George Bernard Shaw...on man's inventiveness


And is Man any the less destroying himself for all this boasted brain of his? Have you walked up and down upon the earth lately? I have; and I have examined Man's wonderful inventions. And I tell you that in the arts of life man invents nothing; but in the arts of death he outdoes Nature herself, and produces by chemistry and machinery all the slaughter of plague, perstilence, and famine. The peasant I tempt today eats and drinks what was eaten and drunk by the peasants of ten thousand years ago. And the house he lives in has not altered as much in a thousand centuries as the fashion of a lady's bonnet in a score of weeks. But when he goes out to slay, he carries a marvel of mechanism that lets loose at the touch of his finger all of the hidden molecular energies, and leaves the javelin, the arrow, the blowpipe of his fathers far behind. In the arts of peace Man is a bungler.

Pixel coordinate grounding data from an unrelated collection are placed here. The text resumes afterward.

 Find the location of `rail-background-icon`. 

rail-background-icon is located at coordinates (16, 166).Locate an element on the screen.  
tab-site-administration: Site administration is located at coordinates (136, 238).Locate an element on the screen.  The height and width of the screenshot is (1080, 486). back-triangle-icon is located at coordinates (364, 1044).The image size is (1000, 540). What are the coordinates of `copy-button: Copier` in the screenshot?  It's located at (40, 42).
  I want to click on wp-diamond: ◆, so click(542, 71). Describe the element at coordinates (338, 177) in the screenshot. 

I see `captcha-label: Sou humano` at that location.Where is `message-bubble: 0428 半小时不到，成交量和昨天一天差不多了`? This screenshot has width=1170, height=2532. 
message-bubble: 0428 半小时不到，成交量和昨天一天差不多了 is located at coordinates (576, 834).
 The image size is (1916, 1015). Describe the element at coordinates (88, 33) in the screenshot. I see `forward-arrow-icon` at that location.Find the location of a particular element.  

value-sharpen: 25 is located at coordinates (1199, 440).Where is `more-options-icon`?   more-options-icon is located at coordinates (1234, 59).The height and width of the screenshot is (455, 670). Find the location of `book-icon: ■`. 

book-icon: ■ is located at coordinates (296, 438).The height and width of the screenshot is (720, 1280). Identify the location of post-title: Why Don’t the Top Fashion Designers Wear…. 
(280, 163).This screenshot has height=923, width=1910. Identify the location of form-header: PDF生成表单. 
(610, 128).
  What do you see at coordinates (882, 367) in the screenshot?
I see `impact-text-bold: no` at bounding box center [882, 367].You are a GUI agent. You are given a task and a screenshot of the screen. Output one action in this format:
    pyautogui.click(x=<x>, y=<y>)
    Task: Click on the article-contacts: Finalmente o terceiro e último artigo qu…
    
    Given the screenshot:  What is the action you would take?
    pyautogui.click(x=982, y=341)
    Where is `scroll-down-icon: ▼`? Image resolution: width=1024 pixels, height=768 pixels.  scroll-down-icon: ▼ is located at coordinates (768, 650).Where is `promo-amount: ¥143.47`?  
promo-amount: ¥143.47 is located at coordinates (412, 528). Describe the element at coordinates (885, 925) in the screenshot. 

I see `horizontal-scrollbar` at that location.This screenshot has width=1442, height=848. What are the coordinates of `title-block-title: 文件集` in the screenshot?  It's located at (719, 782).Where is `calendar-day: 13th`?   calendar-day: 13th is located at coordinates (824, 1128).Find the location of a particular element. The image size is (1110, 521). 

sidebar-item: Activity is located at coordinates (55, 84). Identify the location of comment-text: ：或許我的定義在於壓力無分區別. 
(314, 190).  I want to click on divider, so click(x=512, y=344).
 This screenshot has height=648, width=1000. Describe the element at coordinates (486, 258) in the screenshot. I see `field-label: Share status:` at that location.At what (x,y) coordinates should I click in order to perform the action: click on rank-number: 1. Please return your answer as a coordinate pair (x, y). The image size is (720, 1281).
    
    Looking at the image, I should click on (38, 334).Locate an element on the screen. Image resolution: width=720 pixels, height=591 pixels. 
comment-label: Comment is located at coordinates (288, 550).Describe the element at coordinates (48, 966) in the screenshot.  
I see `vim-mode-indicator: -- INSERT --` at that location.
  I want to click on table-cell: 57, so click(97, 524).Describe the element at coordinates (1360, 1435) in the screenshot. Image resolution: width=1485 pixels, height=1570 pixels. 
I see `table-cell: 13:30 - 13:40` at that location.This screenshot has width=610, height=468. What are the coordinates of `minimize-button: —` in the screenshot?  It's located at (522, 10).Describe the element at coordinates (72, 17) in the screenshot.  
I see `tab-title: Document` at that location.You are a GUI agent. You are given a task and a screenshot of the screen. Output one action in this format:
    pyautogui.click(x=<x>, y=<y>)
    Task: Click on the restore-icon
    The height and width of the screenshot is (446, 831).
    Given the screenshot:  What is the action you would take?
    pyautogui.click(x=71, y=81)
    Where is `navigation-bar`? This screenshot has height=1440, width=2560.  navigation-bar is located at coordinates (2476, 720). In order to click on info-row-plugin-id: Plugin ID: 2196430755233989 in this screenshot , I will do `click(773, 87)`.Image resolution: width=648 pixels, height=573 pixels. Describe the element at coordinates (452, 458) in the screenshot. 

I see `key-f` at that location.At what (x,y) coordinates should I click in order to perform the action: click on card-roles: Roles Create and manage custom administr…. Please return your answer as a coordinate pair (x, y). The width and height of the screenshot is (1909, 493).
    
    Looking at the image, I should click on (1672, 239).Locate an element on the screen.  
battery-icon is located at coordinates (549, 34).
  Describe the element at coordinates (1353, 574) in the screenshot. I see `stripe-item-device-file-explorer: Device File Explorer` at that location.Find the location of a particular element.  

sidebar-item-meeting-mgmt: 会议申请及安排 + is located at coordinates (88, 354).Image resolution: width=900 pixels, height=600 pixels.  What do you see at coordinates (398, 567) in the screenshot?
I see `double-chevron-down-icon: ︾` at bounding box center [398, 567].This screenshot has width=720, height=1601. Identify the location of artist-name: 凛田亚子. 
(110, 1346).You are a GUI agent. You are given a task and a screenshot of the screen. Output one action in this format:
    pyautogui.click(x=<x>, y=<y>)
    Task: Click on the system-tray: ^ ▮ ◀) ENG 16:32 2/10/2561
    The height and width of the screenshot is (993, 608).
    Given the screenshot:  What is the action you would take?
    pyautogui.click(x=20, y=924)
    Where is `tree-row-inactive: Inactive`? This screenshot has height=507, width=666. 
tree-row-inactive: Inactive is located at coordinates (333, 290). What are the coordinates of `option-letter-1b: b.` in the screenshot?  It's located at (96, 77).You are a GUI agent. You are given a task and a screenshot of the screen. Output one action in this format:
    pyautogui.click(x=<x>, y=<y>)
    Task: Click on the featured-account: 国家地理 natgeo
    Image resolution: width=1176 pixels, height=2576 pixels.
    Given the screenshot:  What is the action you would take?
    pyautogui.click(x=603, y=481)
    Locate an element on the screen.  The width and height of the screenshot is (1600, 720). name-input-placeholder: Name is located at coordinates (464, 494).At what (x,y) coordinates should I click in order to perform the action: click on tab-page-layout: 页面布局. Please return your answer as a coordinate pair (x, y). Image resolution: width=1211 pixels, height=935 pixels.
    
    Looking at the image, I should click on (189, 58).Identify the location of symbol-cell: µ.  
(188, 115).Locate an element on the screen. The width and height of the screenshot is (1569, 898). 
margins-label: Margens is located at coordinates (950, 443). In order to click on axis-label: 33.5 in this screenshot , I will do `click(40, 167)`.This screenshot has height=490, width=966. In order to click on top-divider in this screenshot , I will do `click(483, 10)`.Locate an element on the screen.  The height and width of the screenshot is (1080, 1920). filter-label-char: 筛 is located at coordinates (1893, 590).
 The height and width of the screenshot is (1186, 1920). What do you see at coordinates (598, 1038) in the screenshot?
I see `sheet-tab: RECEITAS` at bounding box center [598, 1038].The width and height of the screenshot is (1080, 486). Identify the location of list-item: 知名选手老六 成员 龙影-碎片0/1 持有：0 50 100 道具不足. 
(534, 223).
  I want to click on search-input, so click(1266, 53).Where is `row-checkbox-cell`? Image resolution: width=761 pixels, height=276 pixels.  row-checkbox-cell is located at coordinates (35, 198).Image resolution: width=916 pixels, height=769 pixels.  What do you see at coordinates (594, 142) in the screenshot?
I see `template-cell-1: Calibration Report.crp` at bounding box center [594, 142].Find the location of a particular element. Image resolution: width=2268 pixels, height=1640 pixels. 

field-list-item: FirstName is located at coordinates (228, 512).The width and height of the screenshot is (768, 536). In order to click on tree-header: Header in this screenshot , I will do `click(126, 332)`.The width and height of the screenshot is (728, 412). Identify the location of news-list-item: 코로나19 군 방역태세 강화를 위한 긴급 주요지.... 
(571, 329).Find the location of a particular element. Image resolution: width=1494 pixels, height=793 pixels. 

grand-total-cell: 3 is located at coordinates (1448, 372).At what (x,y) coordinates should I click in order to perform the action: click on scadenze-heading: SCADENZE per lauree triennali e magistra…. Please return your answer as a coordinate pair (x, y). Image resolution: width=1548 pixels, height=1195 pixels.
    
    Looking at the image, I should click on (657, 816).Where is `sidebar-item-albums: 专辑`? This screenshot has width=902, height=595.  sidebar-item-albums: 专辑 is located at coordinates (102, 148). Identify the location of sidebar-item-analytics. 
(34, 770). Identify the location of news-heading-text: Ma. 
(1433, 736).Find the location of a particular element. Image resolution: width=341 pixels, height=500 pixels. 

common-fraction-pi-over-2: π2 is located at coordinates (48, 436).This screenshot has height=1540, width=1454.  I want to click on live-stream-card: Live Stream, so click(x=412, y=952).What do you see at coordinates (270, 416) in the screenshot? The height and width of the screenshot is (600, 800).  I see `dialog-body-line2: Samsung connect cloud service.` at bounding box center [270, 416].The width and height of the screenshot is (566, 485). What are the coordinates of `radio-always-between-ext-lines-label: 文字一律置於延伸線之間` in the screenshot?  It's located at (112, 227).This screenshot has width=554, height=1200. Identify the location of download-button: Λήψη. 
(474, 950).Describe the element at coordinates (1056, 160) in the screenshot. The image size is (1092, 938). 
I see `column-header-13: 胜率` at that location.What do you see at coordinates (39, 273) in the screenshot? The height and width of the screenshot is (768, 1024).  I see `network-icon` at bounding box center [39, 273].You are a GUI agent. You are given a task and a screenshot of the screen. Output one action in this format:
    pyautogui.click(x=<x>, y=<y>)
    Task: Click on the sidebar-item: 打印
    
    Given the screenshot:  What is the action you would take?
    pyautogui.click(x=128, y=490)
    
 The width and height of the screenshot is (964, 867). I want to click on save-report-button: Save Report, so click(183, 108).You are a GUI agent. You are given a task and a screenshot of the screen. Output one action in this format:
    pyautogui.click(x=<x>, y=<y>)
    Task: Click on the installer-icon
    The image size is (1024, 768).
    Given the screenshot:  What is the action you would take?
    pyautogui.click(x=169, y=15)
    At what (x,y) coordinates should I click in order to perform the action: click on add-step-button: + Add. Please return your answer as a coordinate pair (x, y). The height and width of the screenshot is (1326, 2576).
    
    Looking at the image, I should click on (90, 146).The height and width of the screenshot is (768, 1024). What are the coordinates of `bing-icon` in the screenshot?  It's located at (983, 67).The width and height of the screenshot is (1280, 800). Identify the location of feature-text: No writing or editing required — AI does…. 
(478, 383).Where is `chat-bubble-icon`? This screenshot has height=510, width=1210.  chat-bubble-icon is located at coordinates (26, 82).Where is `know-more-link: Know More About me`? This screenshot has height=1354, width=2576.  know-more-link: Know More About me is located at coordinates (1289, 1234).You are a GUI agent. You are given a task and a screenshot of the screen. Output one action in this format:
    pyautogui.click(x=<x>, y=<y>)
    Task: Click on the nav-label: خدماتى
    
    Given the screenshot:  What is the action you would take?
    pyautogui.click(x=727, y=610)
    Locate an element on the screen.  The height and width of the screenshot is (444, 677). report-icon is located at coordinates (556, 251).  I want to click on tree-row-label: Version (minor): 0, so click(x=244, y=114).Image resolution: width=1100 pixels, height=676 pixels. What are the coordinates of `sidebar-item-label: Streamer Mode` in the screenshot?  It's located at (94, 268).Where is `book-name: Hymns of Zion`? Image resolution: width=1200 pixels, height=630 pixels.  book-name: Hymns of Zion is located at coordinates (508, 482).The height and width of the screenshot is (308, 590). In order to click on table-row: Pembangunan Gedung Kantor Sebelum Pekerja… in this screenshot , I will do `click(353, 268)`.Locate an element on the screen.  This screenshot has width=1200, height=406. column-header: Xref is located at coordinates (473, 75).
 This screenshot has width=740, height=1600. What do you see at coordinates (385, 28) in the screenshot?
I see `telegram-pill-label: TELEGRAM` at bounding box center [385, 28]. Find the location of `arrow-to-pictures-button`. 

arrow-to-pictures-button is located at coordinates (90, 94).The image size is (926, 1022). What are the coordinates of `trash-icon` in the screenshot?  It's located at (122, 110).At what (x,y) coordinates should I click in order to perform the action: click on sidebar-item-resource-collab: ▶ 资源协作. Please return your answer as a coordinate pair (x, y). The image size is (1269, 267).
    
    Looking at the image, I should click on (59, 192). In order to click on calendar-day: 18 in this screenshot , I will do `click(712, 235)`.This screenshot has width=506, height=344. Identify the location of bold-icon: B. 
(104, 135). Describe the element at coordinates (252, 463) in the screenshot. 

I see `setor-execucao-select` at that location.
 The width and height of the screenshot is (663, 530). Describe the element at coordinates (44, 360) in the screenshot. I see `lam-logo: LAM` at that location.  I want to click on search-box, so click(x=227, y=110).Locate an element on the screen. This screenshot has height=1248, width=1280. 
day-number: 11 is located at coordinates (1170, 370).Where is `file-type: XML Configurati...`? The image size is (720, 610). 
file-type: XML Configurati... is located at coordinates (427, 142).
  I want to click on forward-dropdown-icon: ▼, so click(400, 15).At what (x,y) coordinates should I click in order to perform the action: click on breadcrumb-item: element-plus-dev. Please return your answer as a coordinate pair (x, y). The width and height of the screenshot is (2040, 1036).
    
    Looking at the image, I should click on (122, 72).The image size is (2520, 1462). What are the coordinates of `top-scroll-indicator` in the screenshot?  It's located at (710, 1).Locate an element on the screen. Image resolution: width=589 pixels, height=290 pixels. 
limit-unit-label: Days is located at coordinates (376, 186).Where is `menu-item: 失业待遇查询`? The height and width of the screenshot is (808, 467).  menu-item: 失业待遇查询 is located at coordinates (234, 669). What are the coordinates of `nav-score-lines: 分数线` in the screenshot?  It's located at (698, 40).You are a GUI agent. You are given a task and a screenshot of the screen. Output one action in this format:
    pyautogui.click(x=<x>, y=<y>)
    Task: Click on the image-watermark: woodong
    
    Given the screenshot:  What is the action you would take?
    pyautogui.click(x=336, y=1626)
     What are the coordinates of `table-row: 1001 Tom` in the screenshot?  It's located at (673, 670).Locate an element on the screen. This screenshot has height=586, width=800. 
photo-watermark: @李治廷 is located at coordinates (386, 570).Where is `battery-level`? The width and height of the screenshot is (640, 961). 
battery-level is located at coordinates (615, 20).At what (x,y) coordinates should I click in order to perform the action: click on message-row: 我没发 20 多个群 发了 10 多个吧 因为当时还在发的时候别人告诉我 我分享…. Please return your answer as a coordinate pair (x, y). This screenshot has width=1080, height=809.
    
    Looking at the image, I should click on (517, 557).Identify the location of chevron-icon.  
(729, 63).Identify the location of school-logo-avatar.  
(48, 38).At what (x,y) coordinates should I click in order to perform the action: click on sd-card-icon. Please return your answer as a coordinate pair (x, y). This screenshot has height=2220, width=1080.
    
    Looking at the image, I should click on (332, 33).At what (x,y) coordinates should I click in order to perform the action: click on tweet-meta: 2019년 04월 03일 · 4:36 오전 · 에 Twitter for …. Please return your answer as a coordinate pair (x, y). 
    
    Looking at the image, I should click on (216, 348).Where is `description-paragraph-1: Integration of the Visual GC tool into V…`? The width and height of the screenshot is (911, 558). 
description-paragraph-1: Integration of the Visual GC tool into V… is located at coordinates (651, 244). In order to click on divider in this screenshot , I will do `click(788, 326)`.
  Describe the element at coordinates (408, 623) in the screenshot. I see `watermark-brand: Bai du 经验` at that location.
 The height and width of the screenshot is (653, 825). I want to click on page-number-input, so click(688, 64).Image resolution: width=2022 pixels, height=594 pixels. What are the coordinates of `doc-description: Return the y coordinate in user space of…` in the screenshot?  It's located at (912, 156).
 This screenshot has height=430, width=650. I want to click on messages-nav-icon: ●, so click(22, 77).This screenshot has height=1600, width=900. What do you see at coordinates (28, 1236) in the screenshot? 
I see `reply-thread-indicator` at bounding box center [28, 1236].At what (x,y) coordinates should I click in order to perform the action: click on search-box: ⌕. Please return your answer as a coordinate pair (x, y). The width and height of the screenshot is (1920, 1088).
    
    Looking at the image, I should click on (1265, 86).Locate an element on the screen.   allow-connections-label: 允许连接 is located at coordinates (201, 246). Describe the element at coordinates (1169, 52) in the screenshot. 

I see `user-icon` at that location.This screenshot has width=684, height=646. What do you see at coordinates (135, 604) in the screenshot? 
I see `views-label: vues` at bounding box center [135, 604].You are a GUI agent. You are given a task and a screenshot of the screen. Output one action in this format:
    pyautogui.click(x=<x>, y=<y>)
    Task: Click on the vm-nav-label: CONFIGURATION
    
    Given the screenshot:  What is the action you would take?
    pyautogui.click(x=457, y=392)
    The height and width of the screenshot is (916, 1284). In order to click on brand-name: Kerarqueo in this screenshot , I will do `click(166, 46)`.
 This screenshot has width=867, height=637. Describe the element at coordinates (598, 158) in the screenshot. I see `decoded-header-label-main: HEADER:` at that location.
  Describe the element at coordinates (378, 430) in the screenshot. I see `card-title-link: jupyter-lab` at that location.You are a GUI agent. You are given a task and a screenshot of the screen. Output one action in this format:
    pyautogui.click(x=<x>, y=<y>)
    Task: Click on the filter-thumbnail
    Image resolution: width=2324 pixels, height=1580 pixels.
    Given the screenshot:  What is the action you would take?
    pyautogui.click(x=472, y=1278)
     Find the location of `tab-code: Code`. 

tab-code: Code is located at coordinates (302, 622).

I have seen his cotton factories and the like, with machinery that a greedy dog could have invented if it had wanted money instead of food. I know his clumsy typewriters and bungling locomotives and tedious bicycles. They are toys compared to the Maxim gun, the submarine torpedo boat. There is nothing in man's industrial machinery but his greed and sloth. His heart is in his weapons. This marvellous force of Life of which you boast is a force of Death. Man measures his strength by his destructiveness.